Анатолий Зубцов все рассматривал поданную ему Агнией Климентьевной пожелтелую бумагу с тусклыми оттисками печатей.

— Значит, банк принял и оприходовал золото, найденное в квартире умершей гражданки Соломиной… Поди-ка, догадайся, чье оно на самом деле. Да еще в Ленинграде в декабре сорок второго. Вот почему Иван Захарович Лукьянов не обнаружил следов бодылинского золота и прекратил розыск. Оказывается, у вас, Агния Климентьевна, недюжинные способности конспиратора.

— Взяла я на свою душу тяжкий грех перед Дарьюшкой-покойницей. Но поймите меня, не могла я хотя бы малую тень бросить на Аристарха Николаевича. Поклялась над его гробом, что никогда, никто, даже наш Николай, не узнает об этой подробности отцовой жизни. Потому и руки были у меня связаны, и рот на замке. Судите меня, как хотите, но бодылинское золото вернулось-таки к законному своему хозяину — государству…

— Вернулось, но отец был прав в главном, — заговорил Николай Аристархович. — Не бывает лжи во спасение, а полуправда — тоже ложь. Вот она и опутала нас: и тебя, мать, и меня, и Настю. Помню, я приехал с фронта, Рядом с тобой — незнакомый мне человек. Ты уверяла, что он дорог тебе, что ты благодарна ему. Но я чувствовал: ты все время боишься чего-то.

— Ты прав, Николай, я боялась. Боялась появления Афанасия. Их ведь много возвращалось тогда, репатриантов. Боялась, чтобы ты не дознался правды об отце и деде. Ты и без того деда за родню не считаешь Портрет держишь в доме как произведение живописи…

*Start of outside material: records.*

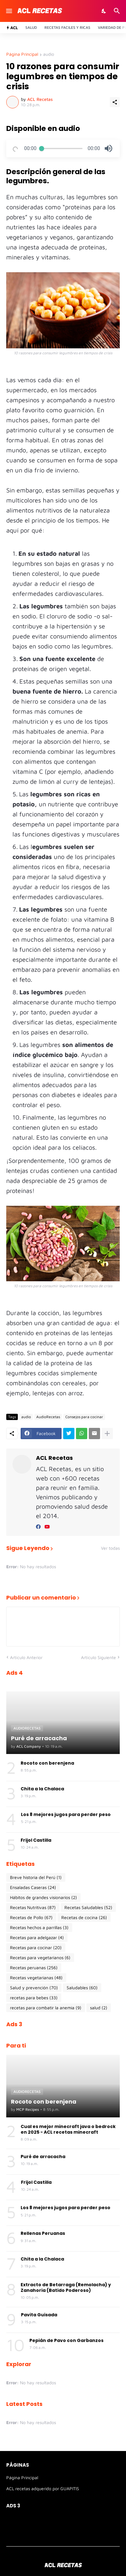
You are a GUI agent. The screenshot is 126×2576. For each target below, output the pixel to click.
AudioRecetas (48, 1416)
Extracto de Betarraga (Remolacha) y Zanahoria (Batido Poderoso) (66, 2287)
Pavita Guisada (39, 2315)
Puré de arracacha (43, 2156)
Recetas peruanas (34, 1968)
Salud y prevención (34, 1988)
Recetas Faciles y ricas (67, 27)
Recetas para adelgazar (37, 1937)
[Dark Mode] (104, 11)
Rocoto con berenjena (47, 1763)
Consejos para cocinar (84, 1416)
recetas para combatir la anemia (45, 2008)
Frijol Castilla (36, 1840)
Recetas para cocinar (36, 1947)
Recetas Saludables (88, 1907)
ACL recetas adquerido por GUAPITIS (42, 2488)
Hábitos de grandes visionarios (43, 1897)
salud (98, 2008)
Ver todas (110, 1548)
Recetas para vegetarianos (40, 1957)
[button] (108, 148)
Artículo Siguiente (98, 1657)
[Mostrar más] (107, 1433)
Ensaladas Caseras (33, 1887)
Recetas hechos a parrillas (39, 1927)
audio (48, 54)
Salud (31, 27)
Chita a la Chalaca (42, 1789)
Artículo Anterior (26, 1657)
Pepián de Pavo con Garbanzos (66, 2340)
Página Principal (22, 54)
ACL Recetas (54, 1458)
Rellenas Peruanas (43, 2233)
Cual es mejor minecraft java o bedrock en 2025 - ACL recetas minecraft (68, 2129)
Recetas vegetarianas (36, 1978)
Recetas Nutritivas (33, 1907)
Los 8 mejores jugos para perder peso (66, 1814)
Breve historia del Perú (36, 1877)
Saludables (82, 1988)
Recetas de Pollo (31, 1917)
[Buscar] (117, 11)
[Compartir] (115, 102)
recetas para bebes (34, 1998)
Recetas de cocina (84, 1917)
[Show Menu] (8, 11)
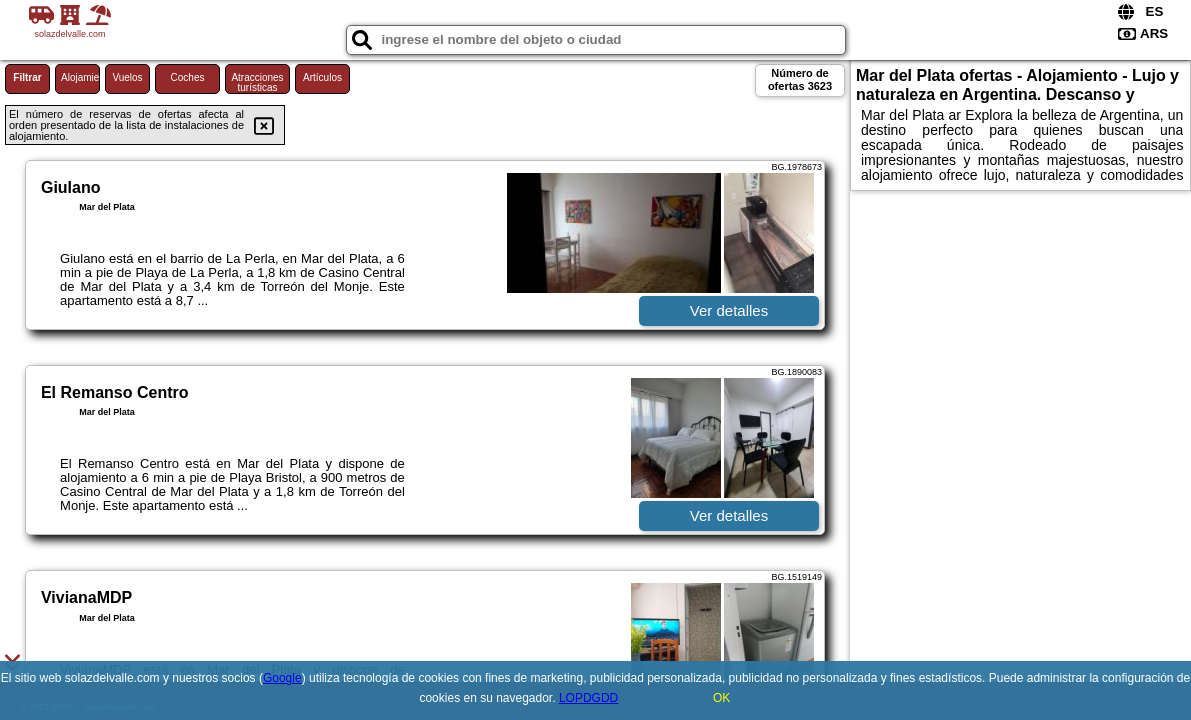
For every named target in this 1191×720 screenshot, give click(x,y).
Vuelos (127, 77)
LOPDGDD (588, 698)
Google (282, 678)
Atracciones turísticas (257, 82)
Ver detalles (729, 310)
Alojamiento (80, 77)
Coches (188, 77)
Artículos (322, 77)
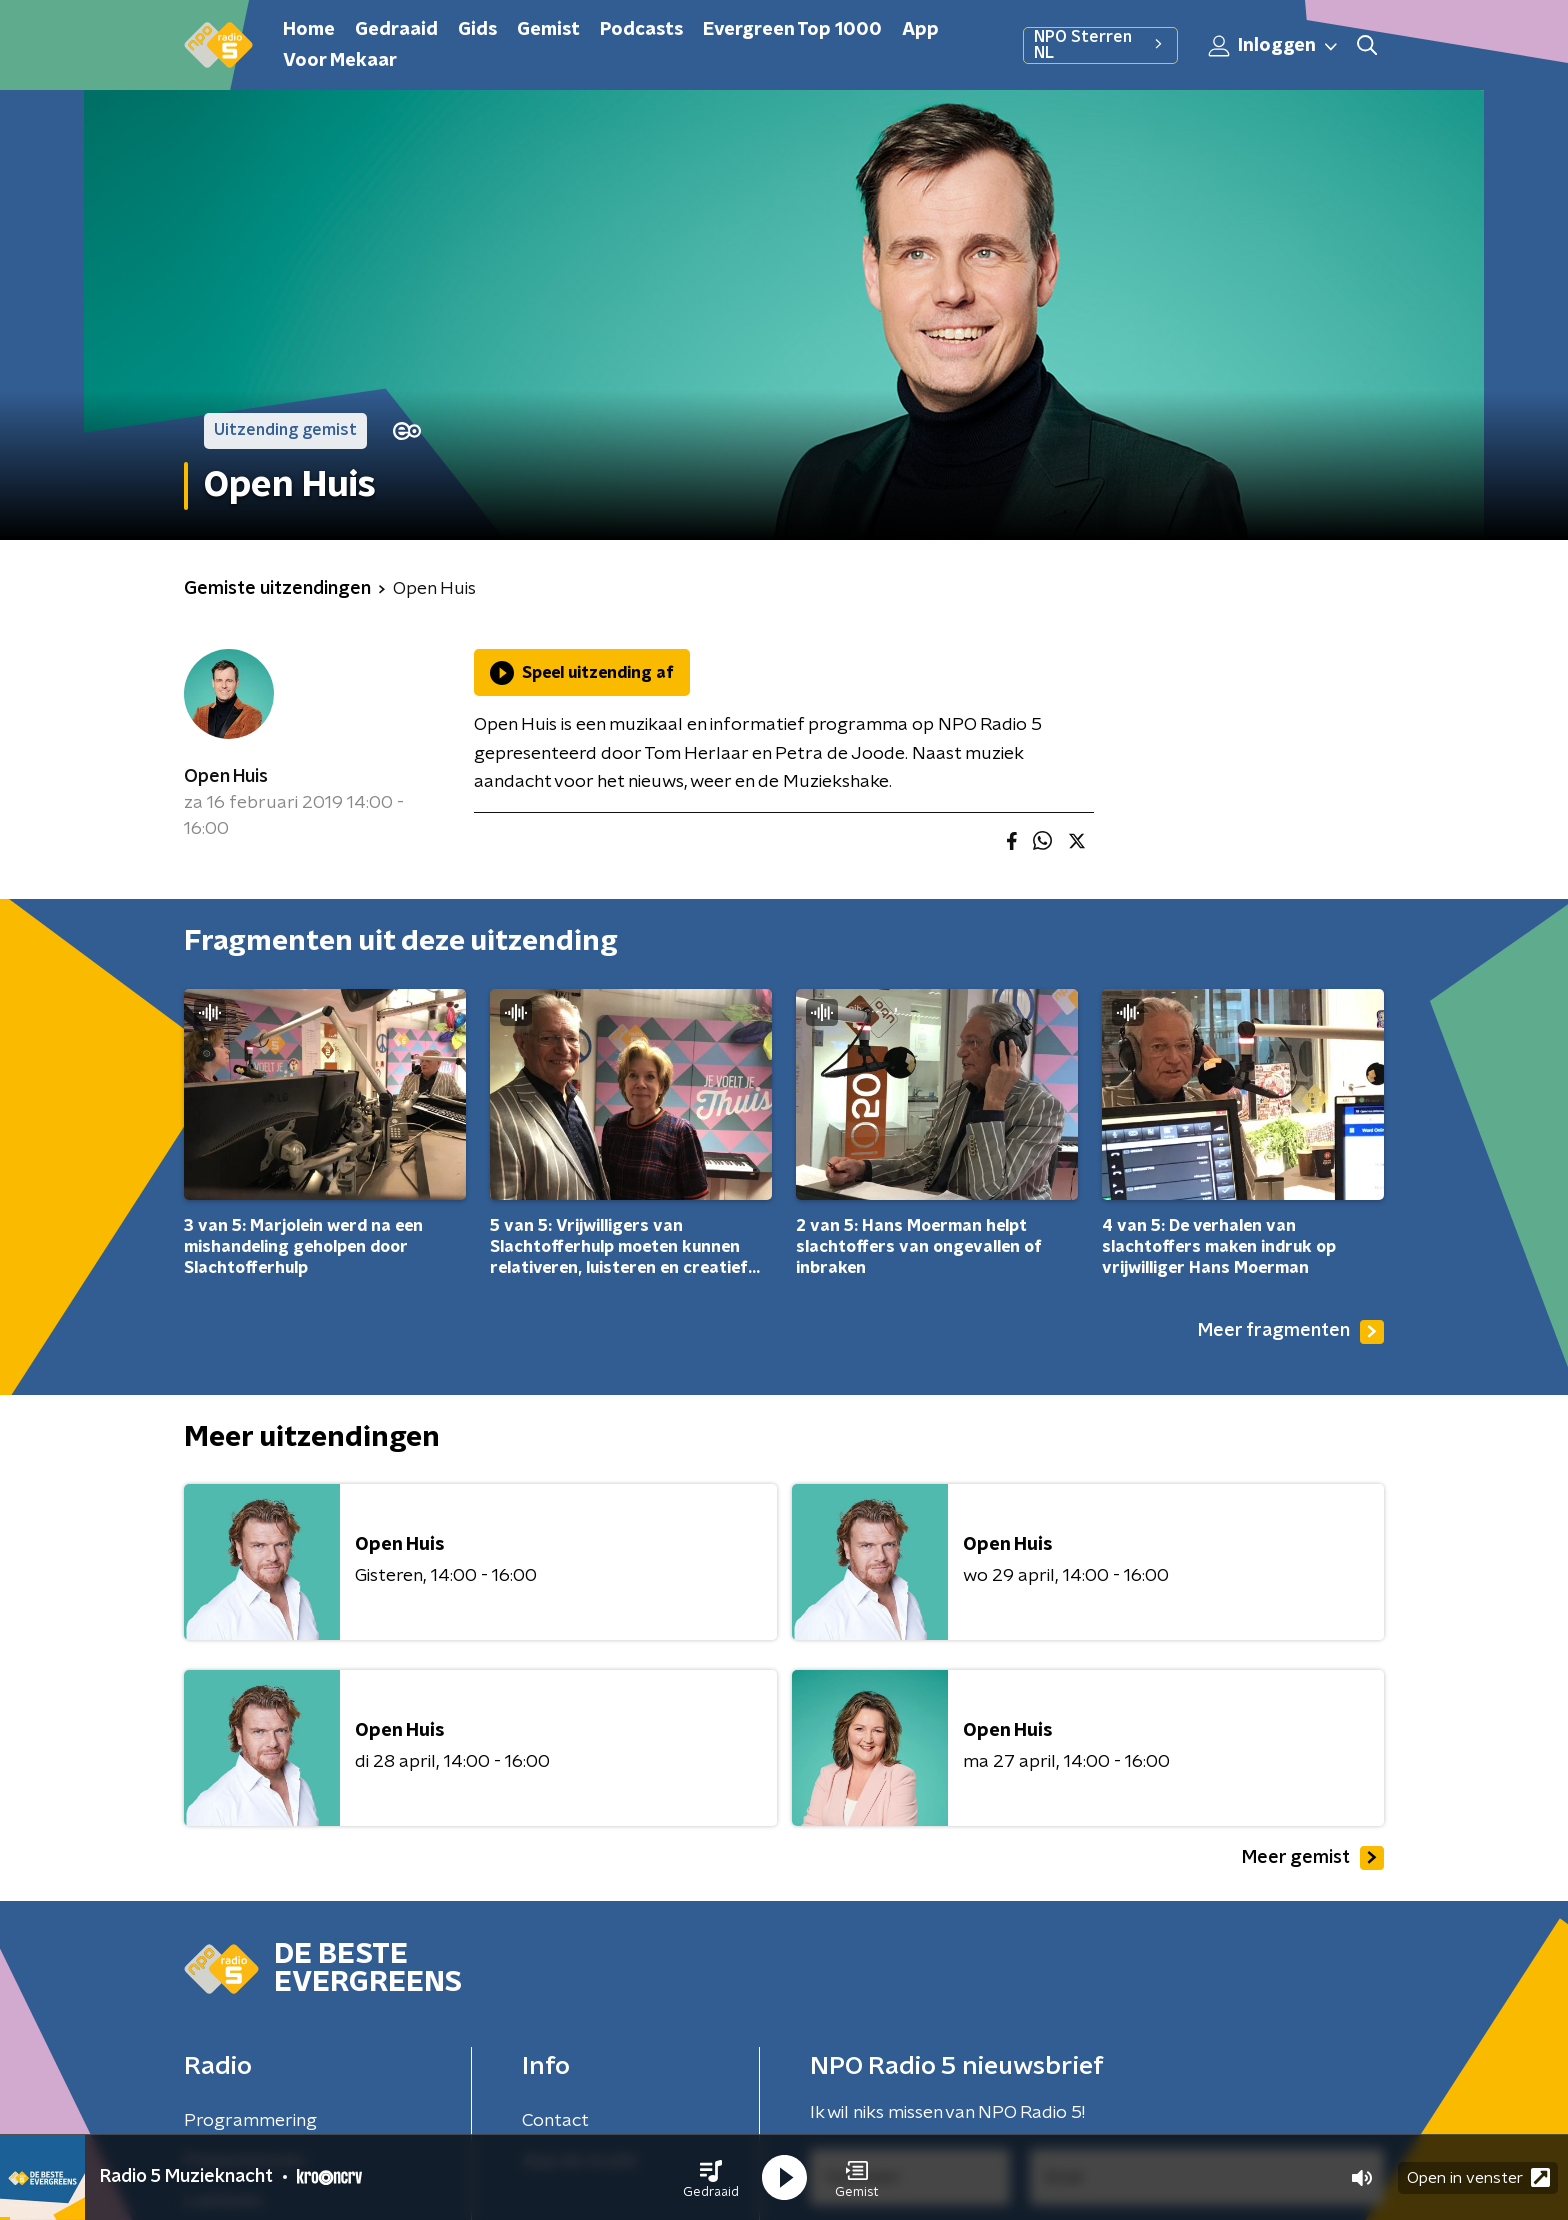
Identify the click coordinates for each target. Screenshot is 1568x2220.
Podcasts (641, 30)
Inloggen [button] (1274, 46)
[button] (711, 2178)
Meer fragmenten (1291, 1332)
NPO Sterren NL (1100, 45)
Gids (477, 30)
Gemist (548, 30)
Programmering (250, 2121)
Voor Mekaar (340, 61)
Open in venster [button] (1478, 2177)
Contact (555, 2121)
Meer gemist (1313, 1858)
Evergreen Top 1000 (792, 30)
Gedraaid (396, 30)
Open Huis (226, 777)
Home (309, 30)
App (920, 30)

Настя вскинула голову, метнула взгляд на портрет Климентия Бодылина, почти выкрикнула:

— Да уж осчастливил прадед наследством…

Николай Аристархович подошел к дочери, ласково опустил руку на ее плечо, сказал успокаивающе:

— Что же, каждый по-своему заботится о потомках, имеет свою меру ценностей. Не только тебя, но и меня не было на свете, когда твой прадед оделил нас от щедрот своих. И первым рухнул жертвой своего «благодеяния». Мой отец прозрел лишь в ленинградской блокаде. Бабушка сделала хорошее дело, но вынуждена была солгать и очернила имя ни в чем не повинного человека. Я помню ее, Дарьюшку эту. Безответная, полуграмотная, но в высшей степени добрая и честная женщина.